そして今は夕暮れ時、段々と赤さが失われて藍色の空が広がていく。
辺りは仄暗く、まばらについている街灯が私に薄気味悪さを感じさせる。
ふと腕時計に目をやると、時刻はちょうど18時。
普段なら、なんとも思わないのだが今日はなんだか寒気がするほどに気味が悪い。
その薄気味悪さから逃げるために、私は家へと駆け出す。
まるで何かから逃げかえるかのように……
裏通りとはいえ、駅から徒歩十分くらいの距離にある私の家。走れば数分でたどり着く道のりのはずだった。
そう、はずだった。
だけど、走っても、走っても、家にたどり着ける気が全然しない。
「おかしい。。なんで家が見えてこないの」
もう見えてもいい頃だ。
いや、もう通り過ぎた位の距離を走っているかもしれない。
私はあきらめて立ち止まり、荒れた呼吸を整え歩き始める。
少し、吐き気がする。私は、運動不足の自分の体にいらだった。
「帰ったら、どこかいいジムでも探そう。」
本気でそう思った。
数メートル進んだあたりで、後ろに気配を感じた。私は勢いよく振り返る。
だけど、そこには誰もいなかった。
再び前を振りむくと、自分の家が数十メートル先に見えるところまで来ていた。ホッと胸をなでおろす。
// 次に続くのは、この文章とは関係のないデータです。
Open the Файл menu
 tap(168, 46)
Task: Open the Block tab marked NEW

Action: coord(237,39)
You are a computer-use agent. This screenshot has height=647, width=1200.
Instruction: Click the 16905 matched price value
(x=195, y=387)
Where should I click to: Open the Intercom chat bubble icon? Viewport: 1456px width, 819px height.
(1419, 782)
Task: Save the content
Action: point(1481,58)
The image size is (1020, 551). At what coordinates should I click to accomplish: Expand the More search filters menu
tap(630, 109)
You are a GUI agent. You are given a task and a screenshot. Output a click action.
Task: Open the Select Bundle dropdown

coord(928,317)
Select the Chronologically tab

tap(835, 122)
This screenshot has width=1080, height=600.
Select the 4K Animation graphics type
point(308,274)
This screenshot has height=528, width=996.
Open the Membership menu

きっと恐怖のあまり時間の感覚が鈍っていたんだなと自分に言い聞かせる。
足早に家へ向かう。
だけど家の前には、見知らぬ人が立っていてこっちに振り向いていた。
薄暗くよくは見えなかったけど、男の人のように見える。
「お嬢さん、黄昏時には気をつけることです。よくないものに出会いますよ。」
そう男は言った。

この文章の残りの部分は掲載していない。